• **Activity 1**: Reproduce the part of the passage on elective surgery waiting times that begins at the words "The Australian Healthcare" and stops after "our health system’.", unchanged.
• **Activity 2**:
Answer these questions from the passage on elective surgery waiting times:
(a) What share of the public hospital elective surgery load is made up of patients electing to use their private health insurance?
(b) According to Stephen Duckett, how long are public patients waiting for cataract procedures?
(c) Who is the president of Private Healthcare Australia?
• **Activity 3**: Put this sentence from the passage on elective surgery waiting times into Spanish: "The end result is duplication within the health system, meaning higher premiums and increased taxes."

• **Text provided**:
This is why the AIHW Report caused such a stir. For the first time, this report found data which indicated that hospitals are providing faster access to elective surgery for private patients.
Responses to the Report
As discussed above, the Health Minister Greg Hunt used the report to demand an explanation from state/territory ministers, describing the findings as “unacceptable”.
Private Healthcare Australia president Rachel David said public hospitals are being incentivised by state governments to chase revenue from private patients. She said patients being admitted to emergency departments have reported being pressured by public hospitals to declare themselves private patients, facing unnecessary and exorbitant out of pocket costs. The end result is duplication within the health system, meaning higher premiums and increased taxes.
The Australian Healthcare and Hospital Association, representing public hospitals, pointed out that the research did not reveal whether there were differences in the categorisation of public and private patients which would account for different waiting times. It also emphasised that patients electing to use their private health insurance for elective surgery in a public hospital represented only 6.9% of the public hospital elective surgery load.
AHHA CEO Alison Verhoeven said, ‘There are valid reasons for using private health insurance in public hospitals, including the lack of availability of private hospital care in some regional areas, visiting officer practice rights in public hospitals and patient choice of clinician, all of which are longstanding fundamental features of our health system’.
Consumers Health Forum chief Leanne Wells said longer waits for public patients “undermines a fundamental tenet of Australian health care — that everyone should be treated according to their medical need.”
Stephen Duckett from the Grattan Institute called the report data “really concerning.” “The data also show that there is an even more stark difference in wait time depending on procedure. Public patients waiting for cataract procedures are waiting almost four months, whereas those with private insurance are waiting two weeks,” he said.

• **Dataset section**:

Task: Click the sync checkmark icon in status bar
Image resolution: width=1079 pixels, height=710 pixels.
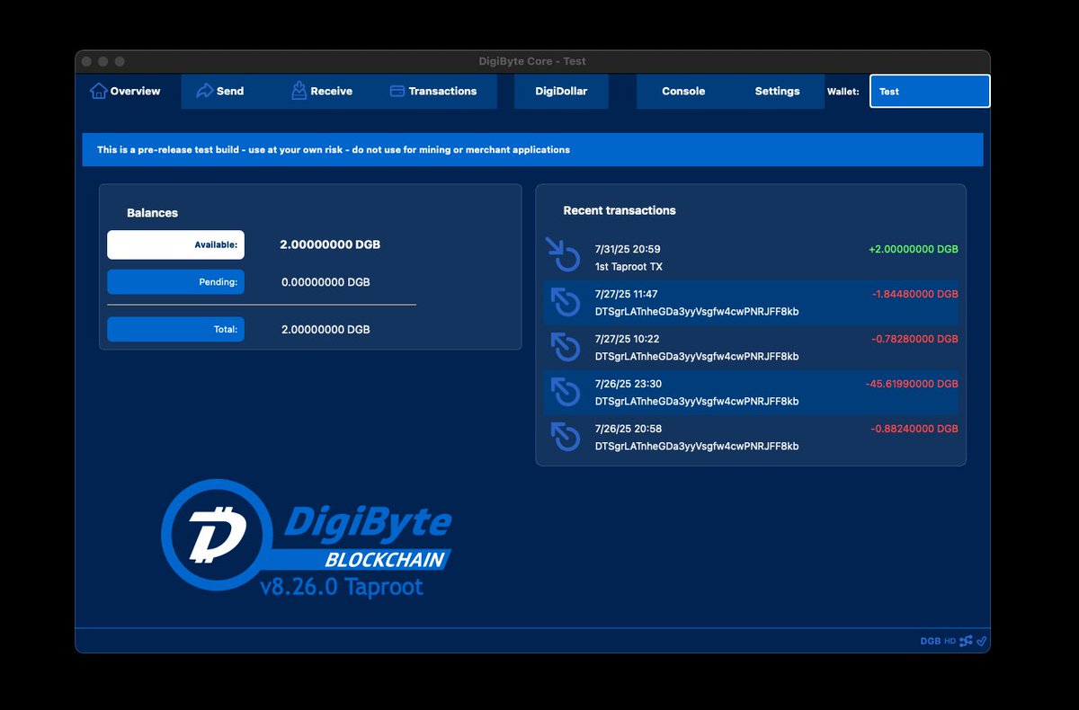Action: click(x=981, y=641)
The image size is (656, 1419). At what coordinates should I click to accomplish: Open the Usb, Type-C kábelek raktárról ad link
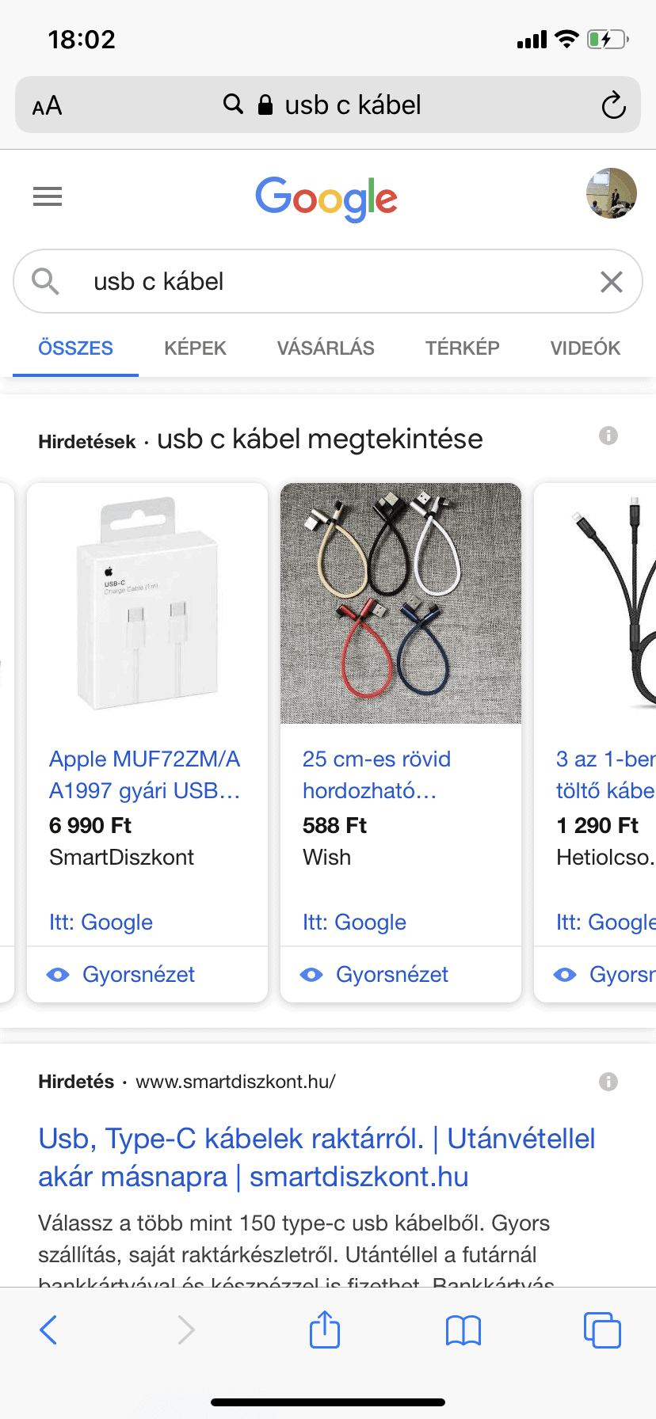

• **Your response 1**:
The Australian Healthcare and Hospital Association, representing public hospitals, pointed out that the research did not reveal whether there were differences in the categorisation of public and private patients which would account for different waiting times. It also emphasised that patients electing to use their private health insurance for elective surgery in a public hospital represented only 6.9% of the public hospital elective surgery load.
AHHA CEO Alison Verhoeven said, ‘There are valid reasons for using private health insurance in public hospitals, including the lack of availability of private hospital care in some regional areas, visiting officer practice rights in public hospitals and patient choice of clinician, all of which are longstanding fundamental features of our health system’.

• **Your response 2**:
(a) 6.9%
(b) Almost four months
(c) Rachel David

• **Your response 3**: El resultado final es la duplicación dentro del sistema de salud, lo que significa primas más altas y mayores impuestos.